* Work task *
In your copy, repeat the records exactly and leave out the pictures.

Data for analysis section start

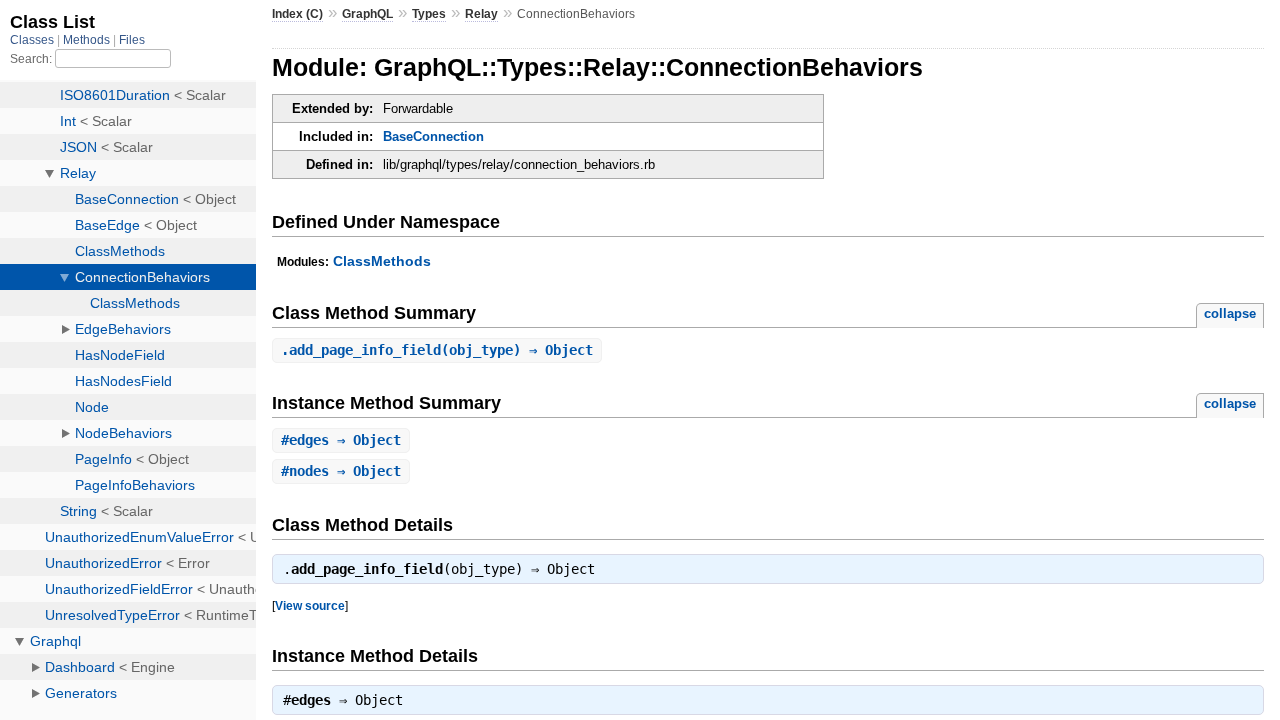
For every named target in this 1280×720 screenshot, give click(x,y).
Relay (481, 14)
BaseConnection (433, 136)
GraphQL (367, 14)
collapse (1230, 313)
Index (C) (297, 14)
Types (429, 14)
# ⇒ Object (341, 440)
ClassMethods (382, 261)
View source (310, 605)
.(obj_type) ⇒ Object (437, 350)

Data for analysis section end

* Response area *
For every named target in this 1280×720 screenshot, give click(x,y).
Relay (481, 14)
BaseConnection (433, 136)
GraphQL (367, 14)
collapse (1230, 313)
Index (C) (297, 14)
Types (429, 14)
# ⇒ Object (341, 440)
ClassMethods (382, 261)
View source (310, 605)
.(obj_type) ⇒ Object (437, 350)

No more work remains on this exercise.